Ahh, who could forget Butter Brinkel, the silent-era film comedian in the Funkyverse whose career was ruined when a starlet died under mysterious circumstances at one of his parties? Well, due to the Crankshaft/Funky Winkerbean chronological disjunction, the shocking documentary revealing that the real murderer was a talking chimp is still a decade off, which means that Butter Brinkel is still universally loathed at the time of today’s episode. Maybe holding this comedy festival was a bad idea, and not just because you scheduled it for mid-February in northeast Ohio! But thank goodness Crankshaft is here.
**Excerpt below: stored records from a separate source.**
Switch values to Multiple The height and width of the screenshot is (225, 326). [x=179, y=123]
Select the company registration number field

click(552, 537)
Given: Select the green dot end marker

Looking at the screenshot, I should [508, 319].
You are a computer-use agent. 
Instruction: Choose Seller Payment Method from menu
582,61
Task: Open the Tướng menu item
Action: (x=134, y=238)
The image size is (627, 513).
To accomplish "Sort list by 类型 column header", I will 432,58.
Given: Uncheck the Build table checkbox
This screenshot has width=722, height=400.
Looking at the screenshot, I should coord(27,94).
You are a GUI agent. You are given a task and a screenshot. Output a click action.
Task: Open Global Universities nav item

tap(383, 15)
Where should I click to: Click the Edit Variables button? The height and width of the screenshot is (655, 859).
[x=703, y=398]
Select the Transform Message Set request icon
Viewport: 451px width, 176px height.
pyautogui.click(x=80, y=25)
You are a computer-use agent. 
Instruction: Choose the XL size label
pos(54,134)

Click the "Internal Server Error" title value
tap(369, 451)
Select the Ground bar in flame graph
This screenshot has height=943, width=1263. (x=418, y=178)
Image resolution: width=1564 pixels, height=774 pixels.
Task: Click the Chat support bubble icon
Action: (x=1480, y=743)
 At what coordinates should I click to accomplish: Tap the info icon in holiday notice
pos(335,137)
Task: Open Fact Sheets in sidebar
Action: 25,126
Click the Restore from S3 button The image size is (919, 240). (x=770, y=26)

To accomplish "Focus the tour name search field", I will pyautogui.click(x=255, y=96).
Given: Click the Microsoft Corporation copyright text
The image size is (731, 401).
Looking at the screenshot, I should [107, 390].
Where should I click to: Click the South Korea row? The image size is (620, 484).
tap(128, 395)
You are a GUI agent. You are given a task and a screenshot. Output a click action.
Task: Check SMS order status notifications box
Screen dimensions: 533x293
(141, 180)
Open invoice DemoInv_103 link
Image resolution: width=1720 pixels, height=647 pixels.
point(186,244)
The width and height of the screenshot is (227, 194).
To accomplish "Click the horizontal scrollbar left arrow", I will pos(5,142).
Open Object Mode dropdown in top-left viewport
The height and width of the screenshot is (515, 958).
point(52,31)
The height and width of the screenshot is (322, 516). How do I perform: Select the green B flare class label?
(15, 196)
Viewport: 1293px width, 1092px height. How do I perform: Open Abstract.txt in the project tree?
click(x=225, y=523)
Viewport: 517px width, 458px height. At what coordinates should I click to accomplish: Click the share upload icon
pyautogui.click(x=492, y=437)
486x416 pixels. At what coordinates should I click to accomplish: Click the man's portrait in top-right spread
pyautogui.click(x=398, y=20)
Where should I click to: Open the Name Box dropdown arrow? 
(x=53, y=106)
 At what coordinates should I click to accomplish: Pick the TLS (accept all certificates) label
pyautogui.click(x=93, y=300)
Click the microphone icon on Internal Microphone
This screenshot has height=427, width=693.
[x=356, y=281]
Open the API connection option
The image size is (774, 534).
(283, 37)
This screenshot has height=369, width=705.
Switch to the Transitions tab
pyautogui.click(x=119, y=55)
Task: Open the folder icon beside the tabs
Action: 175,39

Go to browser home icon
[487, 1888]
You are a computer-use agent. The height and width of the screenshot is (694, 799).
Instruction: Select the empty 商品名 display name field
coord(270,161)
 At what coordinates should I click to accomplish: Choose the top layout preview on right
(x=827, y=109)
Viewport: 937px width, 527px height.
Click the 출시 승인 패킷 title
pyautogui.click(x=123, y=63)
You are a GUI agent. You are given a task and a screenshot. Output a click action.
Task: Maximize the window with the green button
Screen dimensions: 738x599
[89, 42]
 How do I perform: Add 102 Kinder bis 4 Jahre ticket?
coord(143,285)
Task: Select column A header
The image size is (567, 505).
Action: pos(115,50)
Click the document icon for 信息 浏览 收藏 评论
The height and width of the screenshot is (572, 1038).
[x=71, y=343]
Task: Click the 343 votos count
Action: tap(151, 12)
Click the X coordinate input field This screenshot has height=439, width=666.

I was going to say that Crankshaft doesn’t care if some movie star is “problematic” but actually, Crankshaft cares quite a lot. Crankshaft is frankly only interested in art created by murderers. Being that close to death makes him feel alive, which honestly explains a lot about why he still drives a schoolbus despite being demonstrably bad at it.

Blondie, 2/11/20

Hey, would you like to do a joke about how Kids Today are soft, with their lawsuits and their trigger warnings and their asbestos-free lungs, but also want to do a joke about how kids today have access to dangerous technology like drones, and you worry that they don’t really go together in the same strip? The wildly popular newspaper comic strip Blondie would like to urge you not to overthink it and just go for it. That’s what they’d do!

Curtis, 2/11/20

Or you could do a strip about modern-day technological culture that both pokes fun at its foibles but also recognizes the real warmth and human connection it can foster, like a coward.